Директор Хокинс, надо отдать ему должное, был очень мил. Сначала он просто слушал. Накрыв бабушкины белые руки своими коричневыми, он внимал каждому ее слову не перебивая.
Когда она договорила, директор повернулся ко мне и сказал:
Выпускной организован не из школьных денег. В нашем бюджете он не запланирован. Мы только разрешили комитету провести его в школе бесплатно.
Но ведь деньги пойдут в школьный клуб, возразила я. И им руководит родительский комитет.
Я обязательно скажу об этом на собрании, Эмма. Но пойми: повлиять на это я не могу. Если ситуация обострится, я зайду настолько далеко, насколько возможно. Но знай: в одиночку происходящее мне не остановить.
Как-то это неправильно, что директор школы не может влиять на правила проведения выпускного. Но так оно и есть. Я думала, что распла́чусь, но нет, я лишь впала в какое-то оцепенение. Бабуля придвинулась ближе и принялась гладить меня по спине, а я сидела и ничего не чувствовала, как будто меня гладит привидение.

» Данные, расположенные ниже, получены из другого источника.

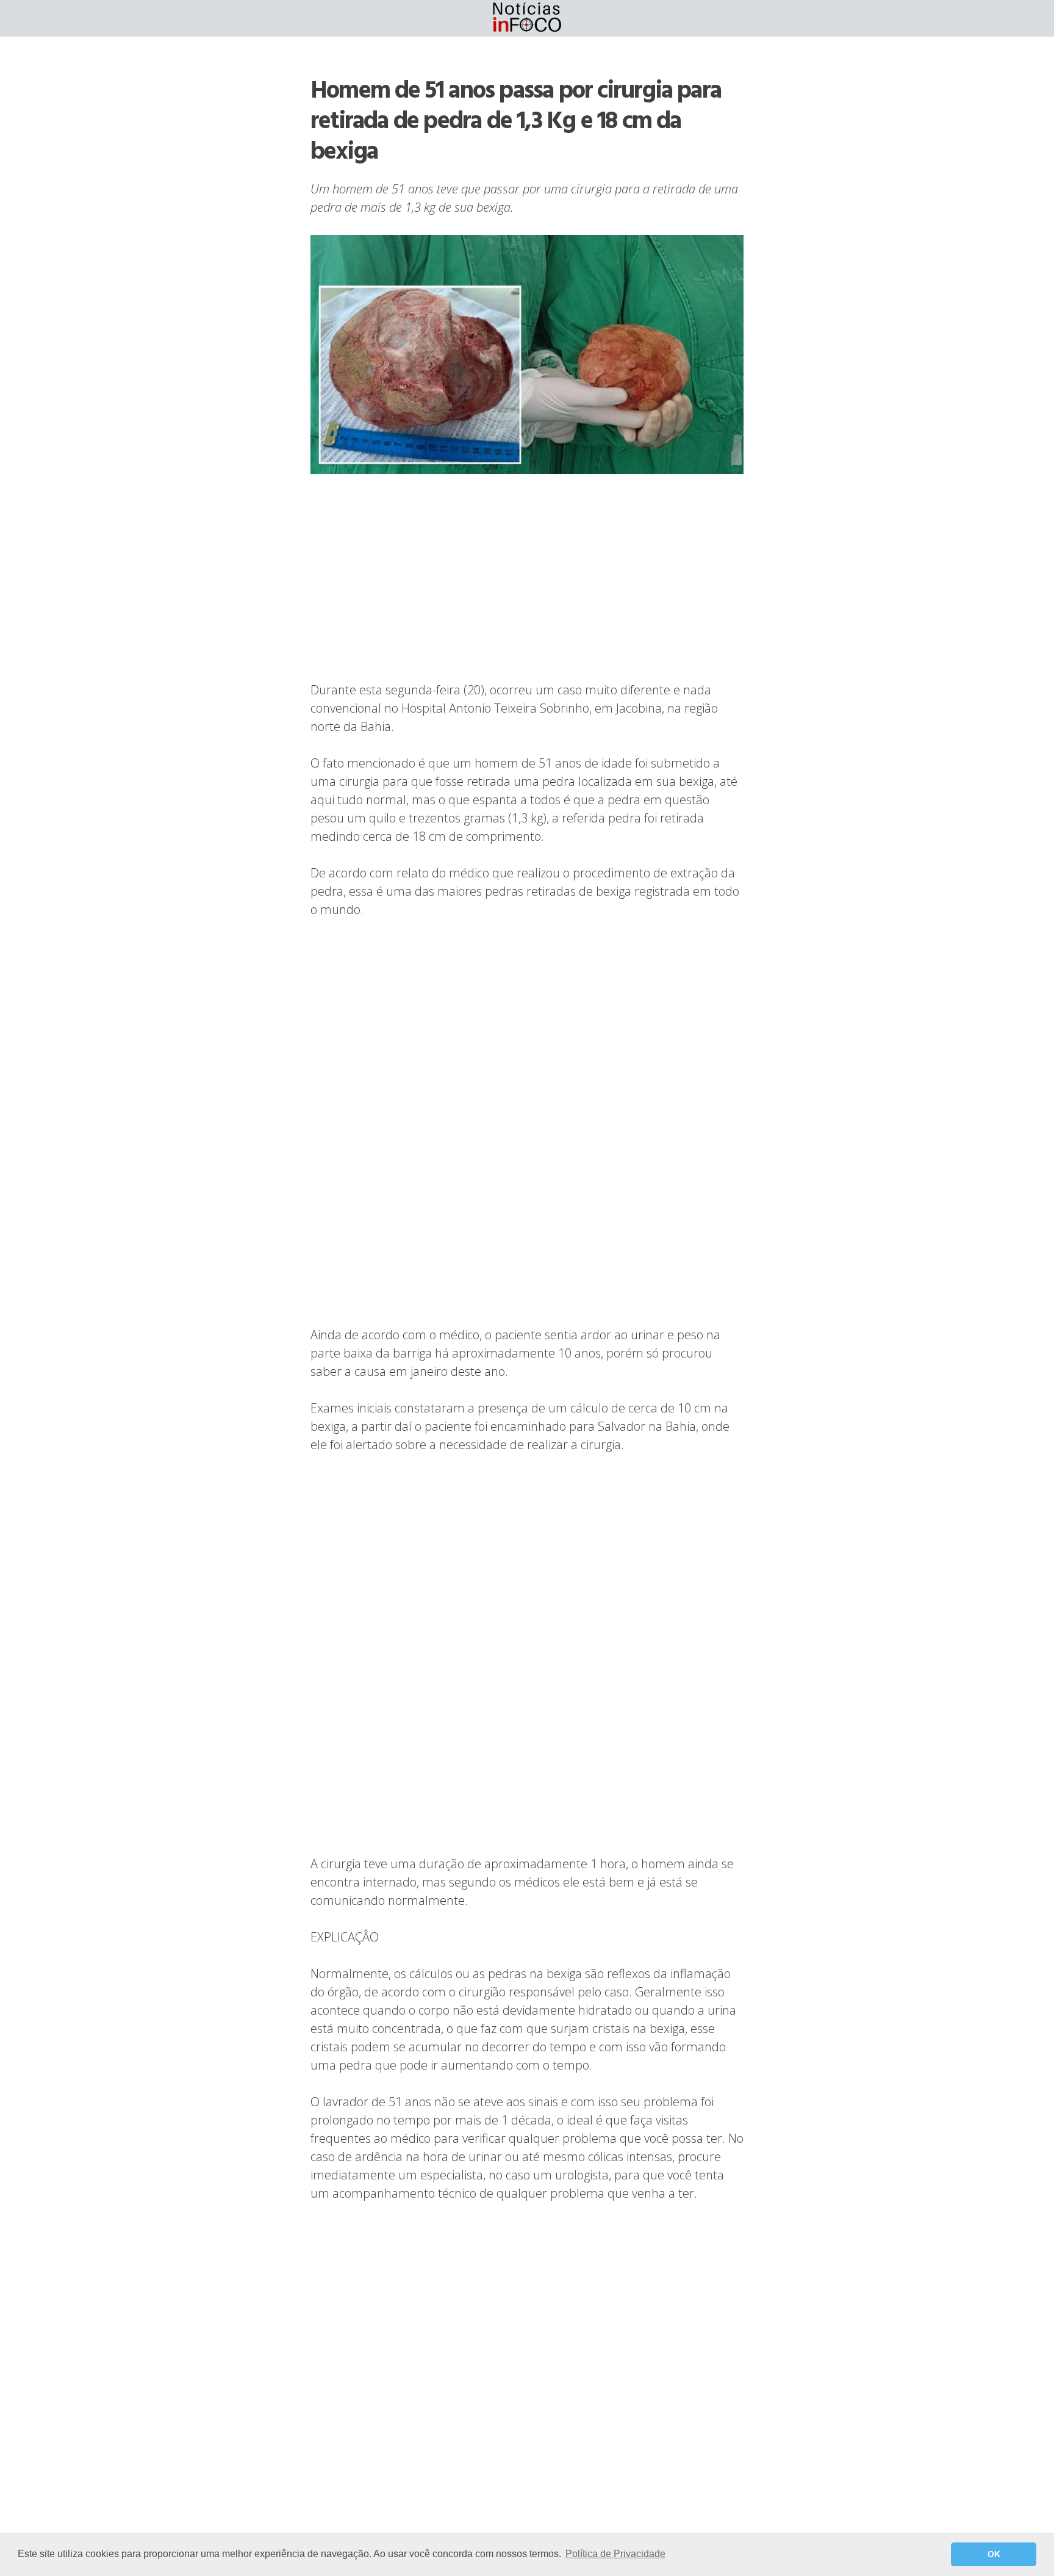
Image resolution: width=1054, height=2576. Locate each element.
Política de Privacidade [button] (615, 2554)
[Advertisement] (527, 579)
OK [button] (994, 2554)
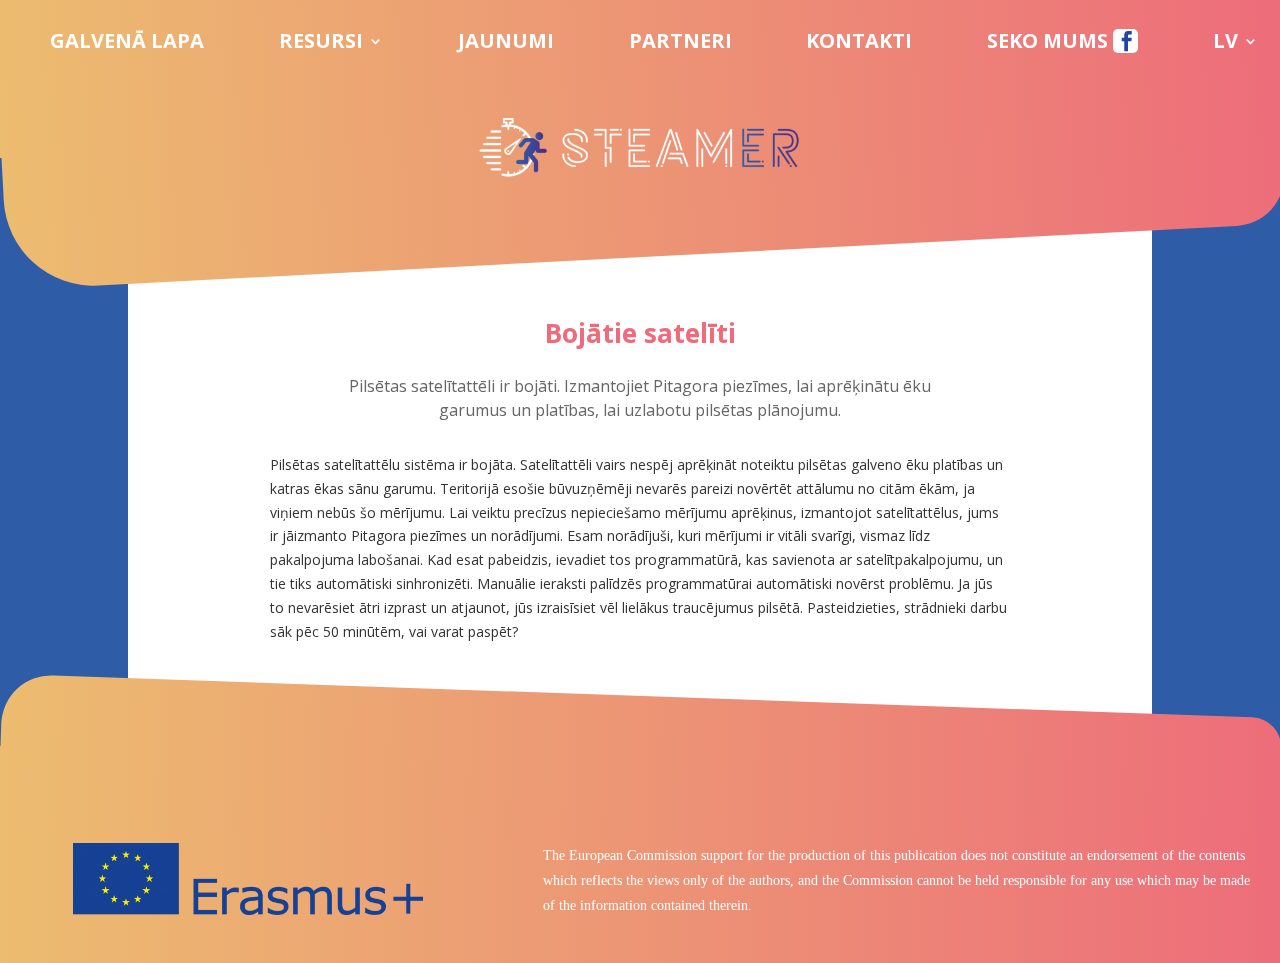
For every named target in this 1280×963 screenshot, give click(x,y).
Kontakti (859, 44)
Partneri (680, 44)
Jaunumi (506, 44)
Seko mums (1050, 44)
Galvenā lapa (127, 44)
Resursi (321, 44)
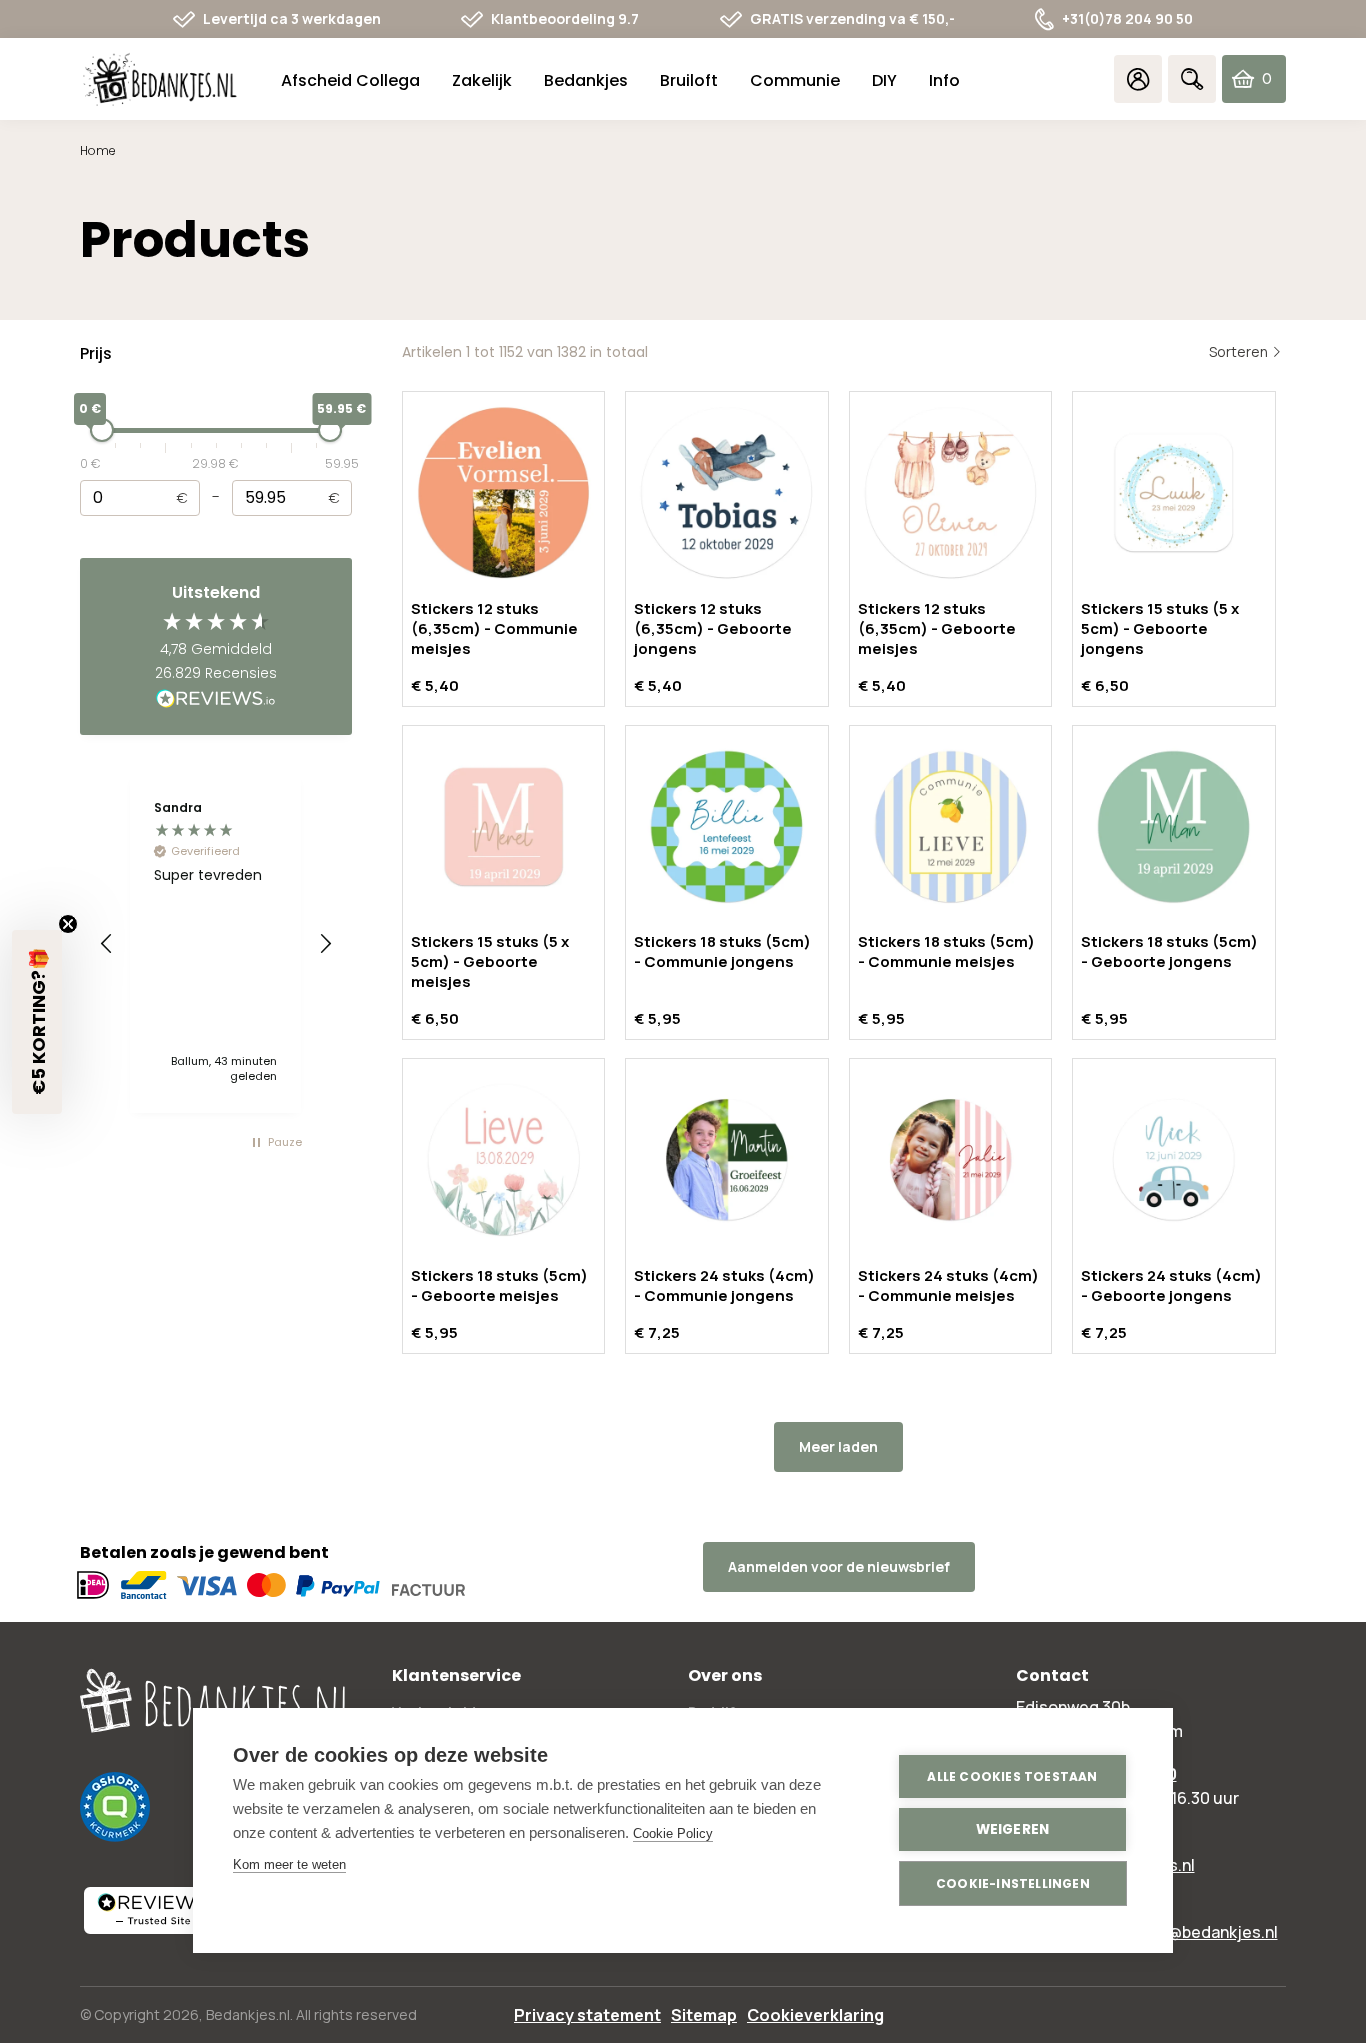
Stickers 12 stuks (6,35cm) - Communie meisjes (494, 628)
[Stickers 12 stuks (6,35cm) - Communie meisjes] (504, 493)
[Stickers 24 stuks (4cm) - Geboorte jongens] (1174, 1160)
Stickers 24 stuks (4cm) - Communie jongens (724, 1285)
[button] (107, 944)
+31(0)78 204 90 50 (1127, 18)
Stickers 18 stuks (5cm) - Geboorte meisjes (499, 1285)
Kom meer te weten (289, 1864)
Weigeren (1013, 1829)
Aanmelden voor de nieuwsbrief (839, 1566)
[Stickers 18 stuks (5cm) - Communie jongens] (727, 827)
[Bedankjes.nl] (160, 79)
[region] (216, 944)
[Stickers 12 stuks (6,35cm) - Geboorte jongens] (727, 493)
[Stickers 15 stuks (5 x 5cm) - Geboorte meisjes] (504, 827)
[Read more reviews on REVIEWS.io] (216, 700)
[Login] (1138, 79)
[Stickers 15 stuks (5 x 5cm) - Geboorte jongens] (1174, 493)
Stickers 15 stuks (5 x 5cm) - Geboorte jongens (1160, 628)
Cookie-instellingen (1013, 1883)
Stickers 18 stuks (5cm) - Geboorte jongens (1169, 951)
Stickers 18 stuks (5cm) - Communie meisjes (946, 951)
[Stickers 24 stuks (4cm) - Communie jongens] (727, 1160)
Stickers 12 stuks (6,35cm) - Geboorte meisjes (937, 628)
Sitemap (704, 2015)
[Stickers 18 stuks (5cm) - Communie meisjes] (951, 827)
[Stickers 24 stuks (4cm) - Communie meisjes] (951, 1160)
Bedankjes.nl (248, 2014)
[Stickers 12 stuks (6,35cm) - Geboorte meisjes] (951, 493)
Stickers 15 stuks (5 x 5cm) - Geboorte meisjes (490, 961)
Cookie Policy (673, 1833)
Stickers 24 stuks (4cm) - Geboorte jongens (1171, 1285)
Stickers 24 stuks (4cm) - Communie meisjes (948, 1285)
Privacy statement (587, 2015)
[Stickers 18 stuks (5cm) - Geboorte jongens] (1174, 827)
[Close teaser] (68, 924)
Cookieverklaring (815, 2015)
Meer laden (838, 1446)
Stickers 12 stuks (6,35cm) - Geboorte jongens (713, 628)
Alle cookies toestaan (1012, 1776)
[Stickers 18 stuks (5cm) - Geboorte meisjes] (504, 1160)
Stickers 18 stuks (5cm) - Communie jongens (722, 951)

Директор Хокинс помолчал немного, а потом произнес:
Я предупрежу их, что, если они не пустят тебя на выпускной, пусть ищут другое место. Надеюсь, это поможет, ведь с тех пор, как закрыли фабрику, с деньгами у всех туговато.
Ладно.
Вообще-то все может обернуться еще хуже. Это серьезное дело, Эмма. Уверена, что я должен вступить в эту борьбу?
Была ли я уверена? Была. И все же, несмотря на то что в крови у меня кипел адреналин, я почему-то не смогла набрать в легкие достаточно воздуха, чтобы сказать «да». В ответ я просто кивнула, что скрепило наш договор. Директор пообещал поговорить с членами родительского комитета, и я знаю, что он сдержал слово.
Как я об этом узнала? Нет, новых писем от родительского комитета не приходило. Вместо этого они распустили слух, удостоверившись, что он разлетится как пламя на ветру: если Эмма Нолан настоит на том, чтобы превратить этот выпускной в торжество нетрадиционной ориентации, то его просто отменят. У родительского комитета нет возможности провести выпускной в другом месте, и, само собой, во всем виновата я.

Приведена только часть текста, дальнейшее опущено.